• Data to use
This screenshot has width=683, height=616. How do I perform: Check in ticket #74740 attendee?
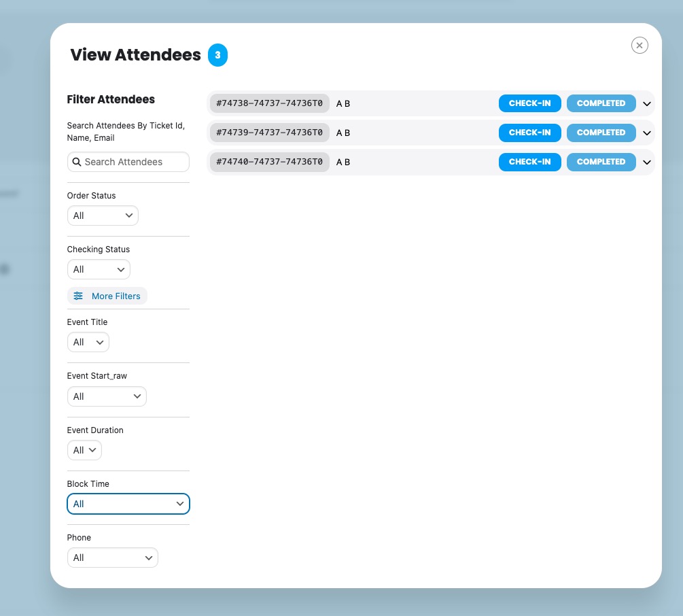(529, 162)
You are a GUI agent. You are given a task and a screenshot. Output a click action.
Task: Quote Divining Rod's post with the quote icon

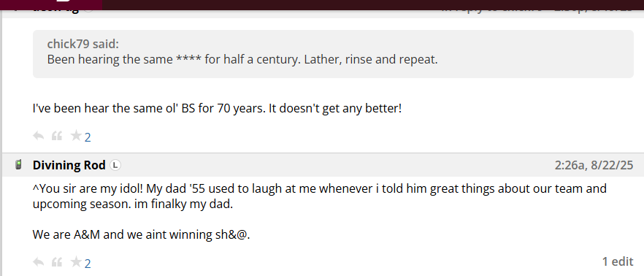click(57, 261)
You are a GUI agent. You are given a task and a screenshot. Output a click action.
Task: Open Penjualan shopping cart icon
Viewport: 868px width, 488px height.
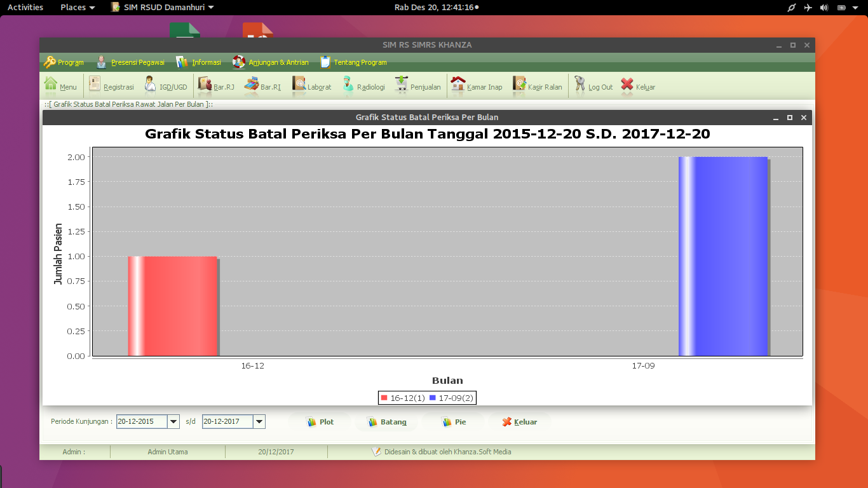click(401, 85)
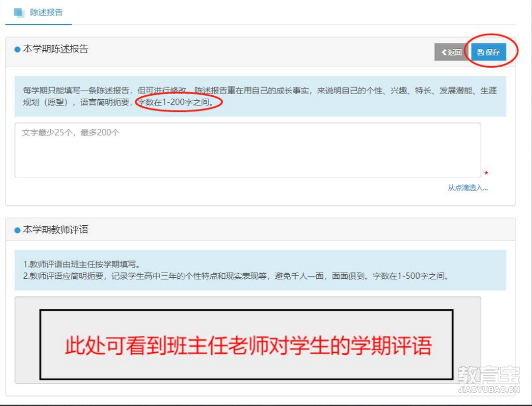
Task: Open the 从点滴选入... link
Action: [467, 188]
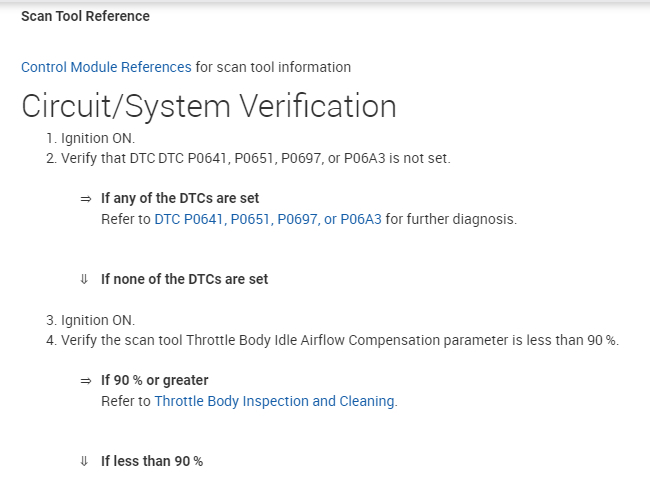Click right arrow beside "If any of the DTCs are set"
650x484 pixels.
click(x=86, y=199)
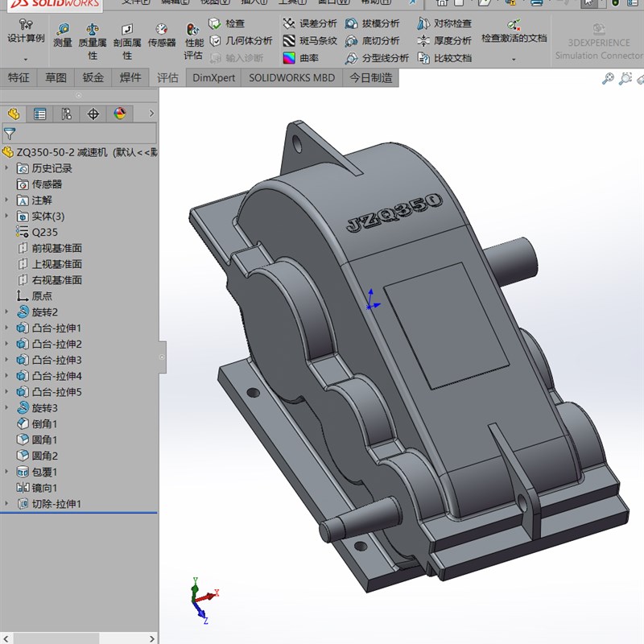
Task: Expand the 历史记录 tree node
Action: (x=7, y=168)
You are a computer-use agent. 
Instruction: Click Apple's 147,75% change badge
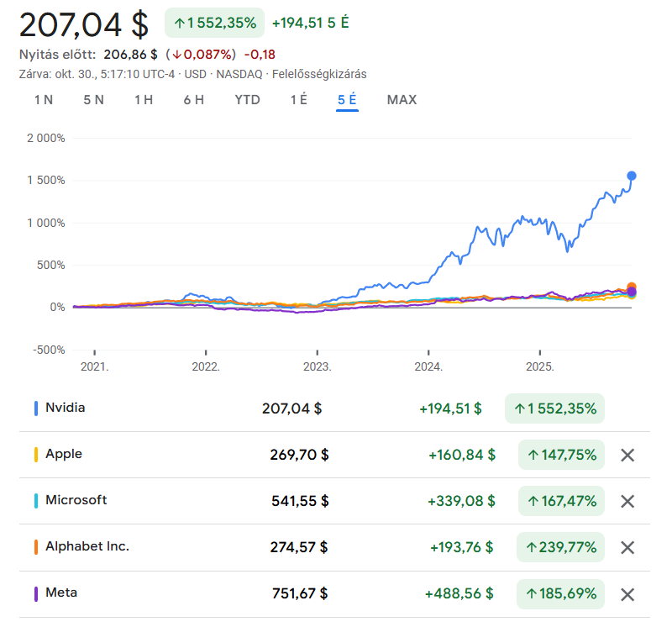coord(561,456)
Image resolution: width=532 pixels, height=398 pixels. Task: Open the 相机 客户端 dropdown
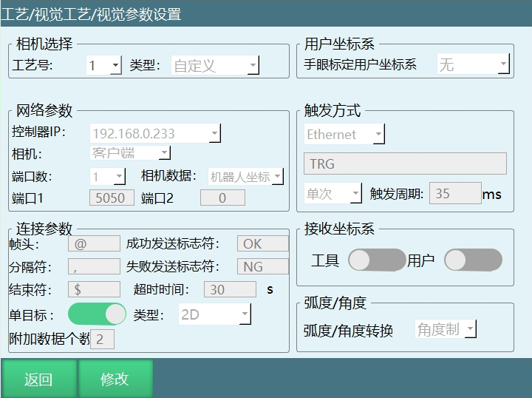point(131,153)
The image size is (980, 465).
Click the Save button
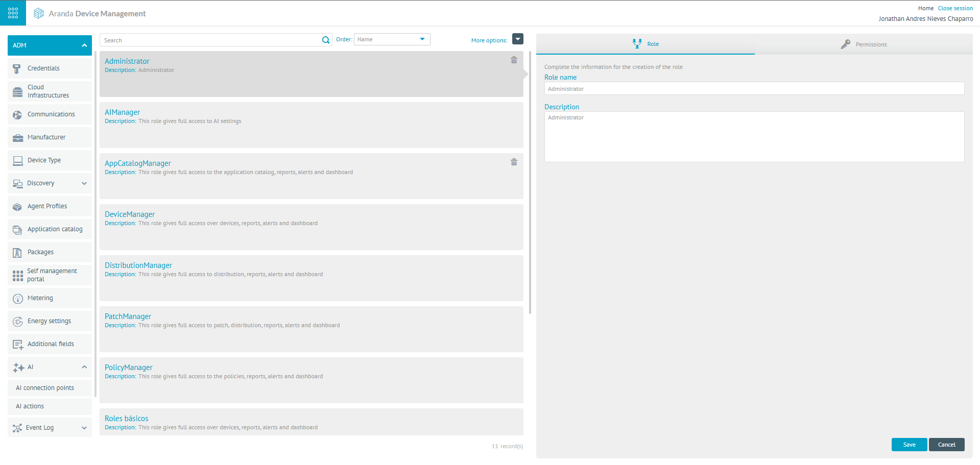pos(909,445)
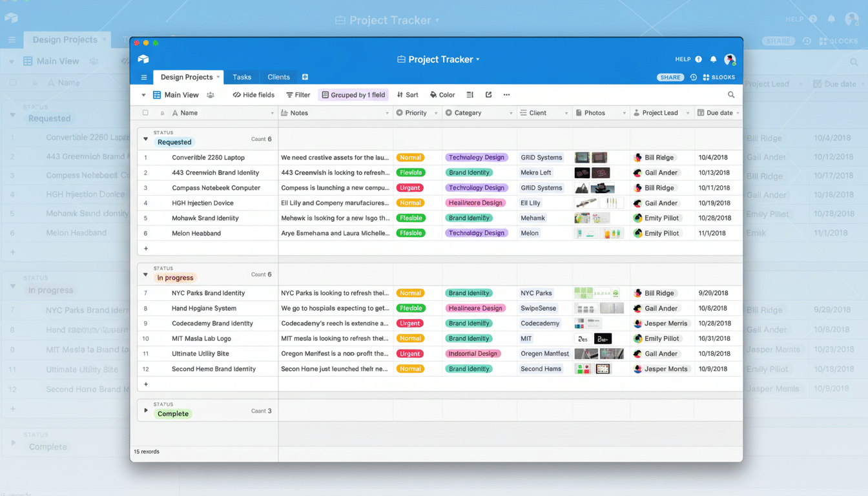Expand the Complete status group
The width and height of the screenshot is (868, 496).
pos(145,410)
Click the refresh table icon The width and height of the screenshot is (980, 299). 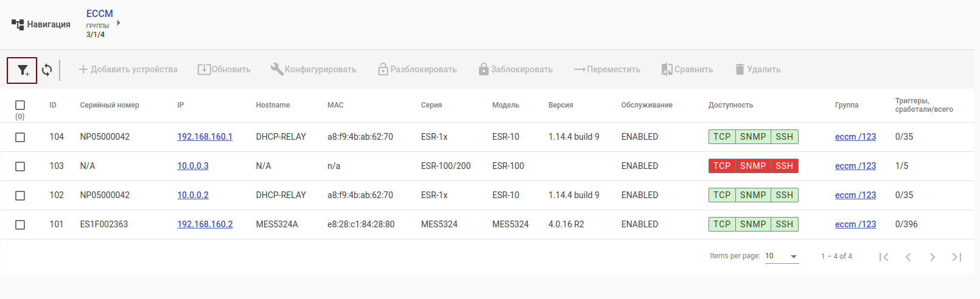coord(47,70)
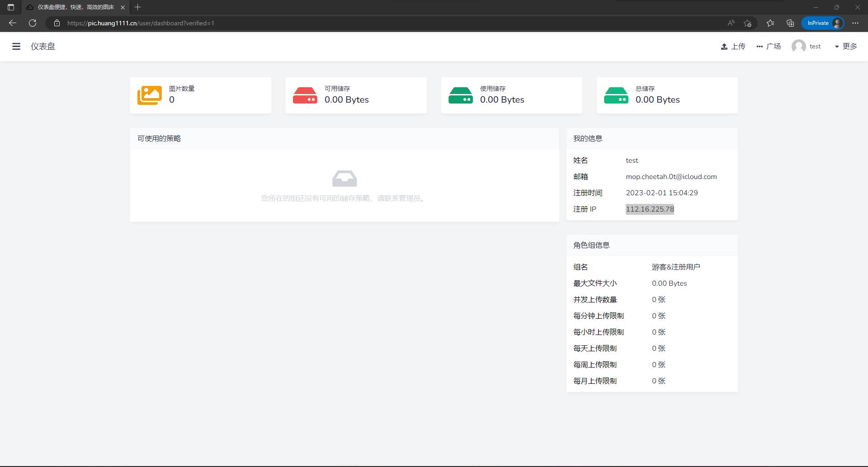Image resolution: width=868 pixels, height=467 pixels.
Task: Click the InPrivate profile button
Action: [823, 23]
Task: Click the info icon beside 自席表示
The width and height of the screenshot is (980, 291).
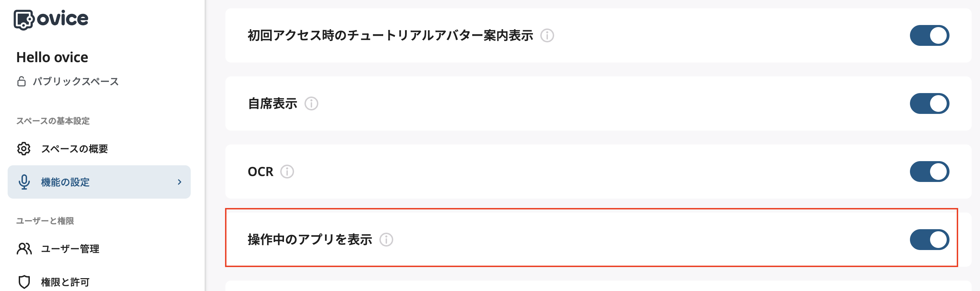Action: [x=311, y=103]
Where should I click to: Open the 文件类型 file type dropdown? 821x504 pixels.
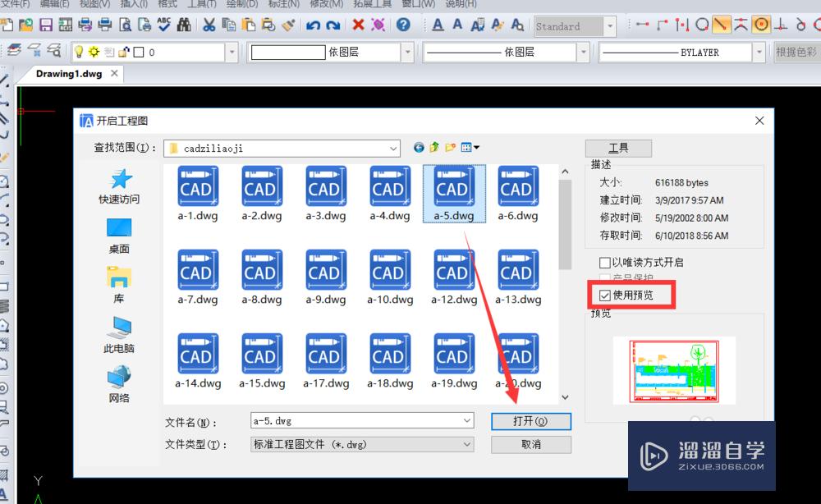tap(467, 443)
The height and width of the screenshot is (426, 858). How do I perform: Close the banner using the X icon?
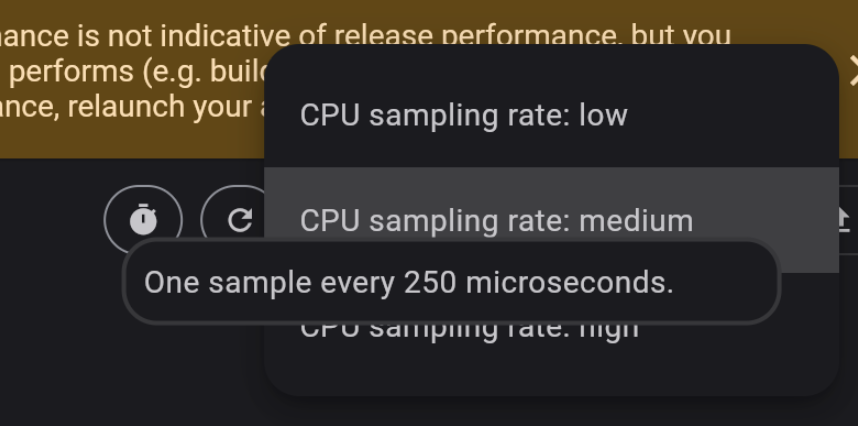tap(852, 70)
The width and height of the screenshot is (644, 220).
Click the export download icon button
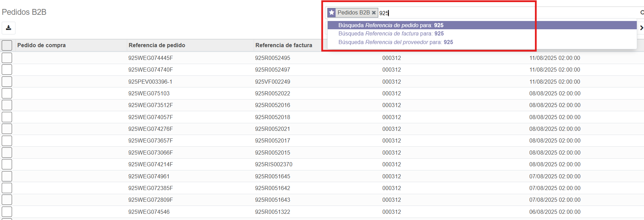coord(9,28)
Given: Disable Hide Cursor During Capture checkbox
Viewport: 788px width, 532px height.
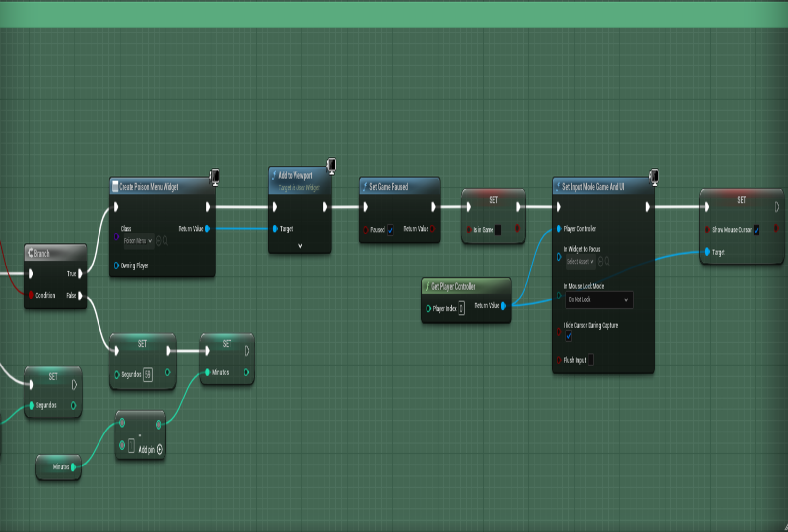Looking at the screenshot, I should tap(569, 336).
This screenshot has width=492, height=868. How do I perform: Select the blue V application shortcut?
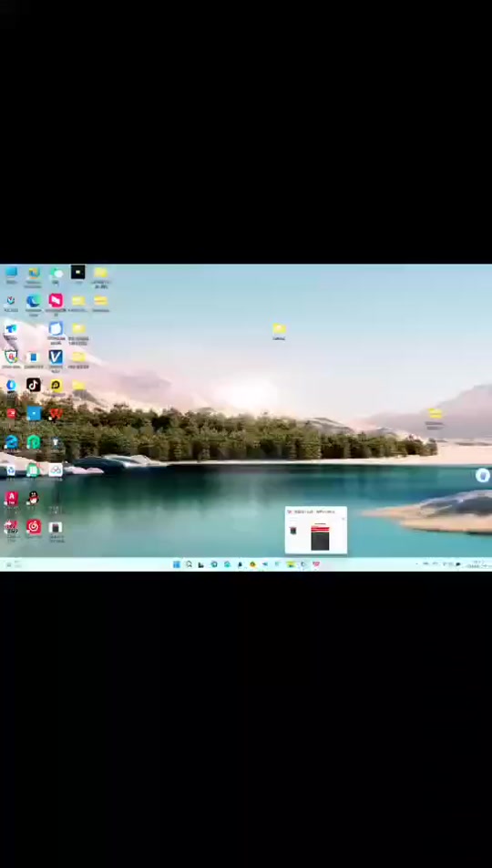(x=56, y=357)
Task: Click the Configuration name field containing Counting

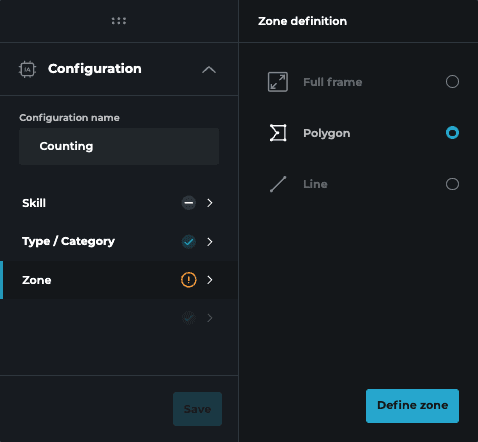Action: 119,146
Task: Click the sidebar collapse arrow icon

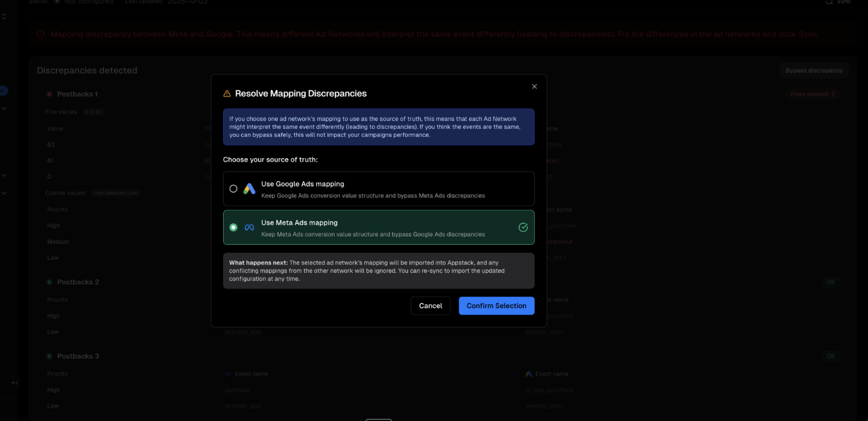Action: click(x=14, y=383)
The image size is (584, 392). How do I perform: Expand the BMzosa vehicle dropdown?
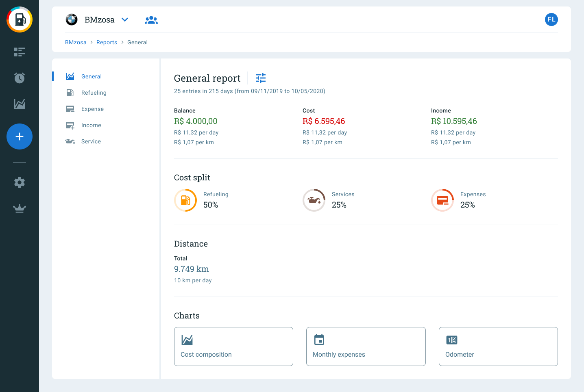(125, 20)
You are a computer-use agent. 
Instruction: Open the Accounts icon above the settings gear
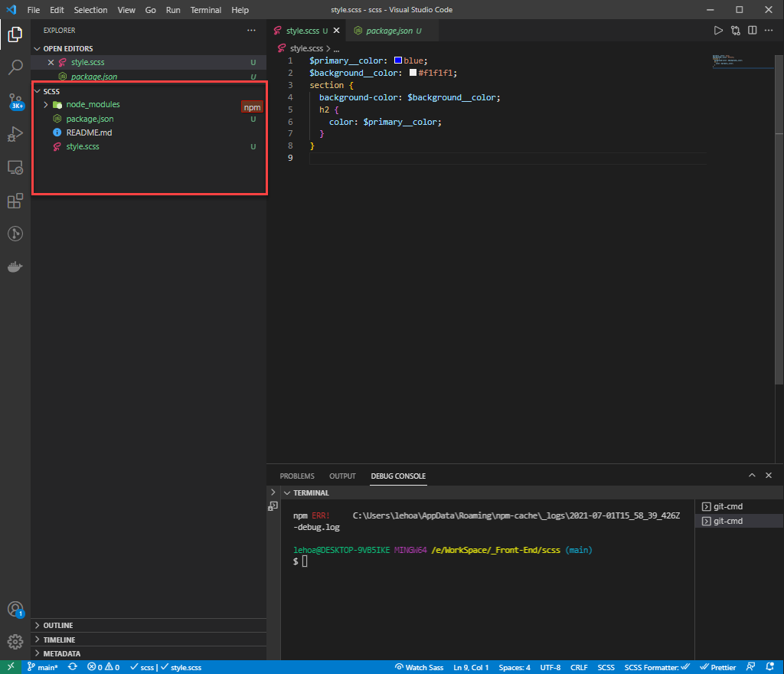(15, 610)

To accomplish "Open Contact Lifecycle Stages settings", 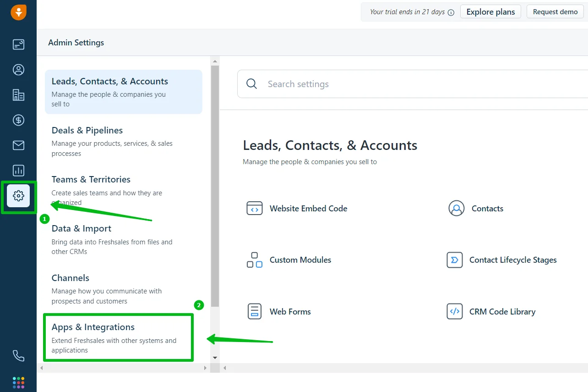I will [x=513, y=260].
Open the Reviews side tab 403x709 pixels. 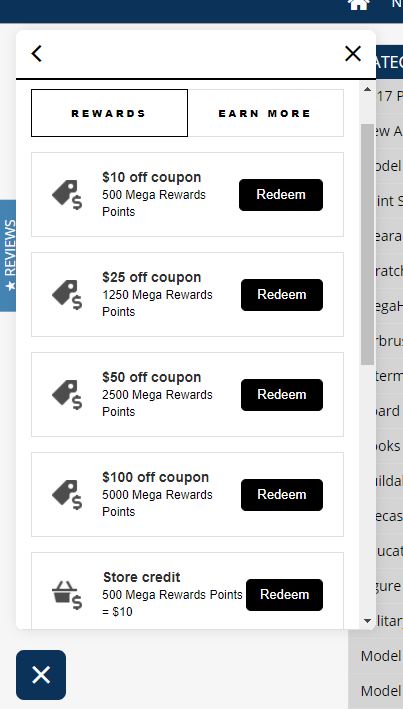(x=8, y=255)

• Exercise description
No pictures belong in the answer, only the lines from the top of the listing through the line containing "Task: Open Penjualan shopping cart icon", repeated word for word.

• Answer to this task
This screenshot has width=683, height=616. How do I perform: Check in ticket #74740 attendee?
(529, 162)
You are a GUI agent. You are given a task and a screenshot. Output a click action.
Task: Quote Divining Rod's post with the quote icon

click(57, 261)
You are a GUI agent. You are given a task and a screenshot. Output a click action.
Task: Open Penjualan shopping cart icon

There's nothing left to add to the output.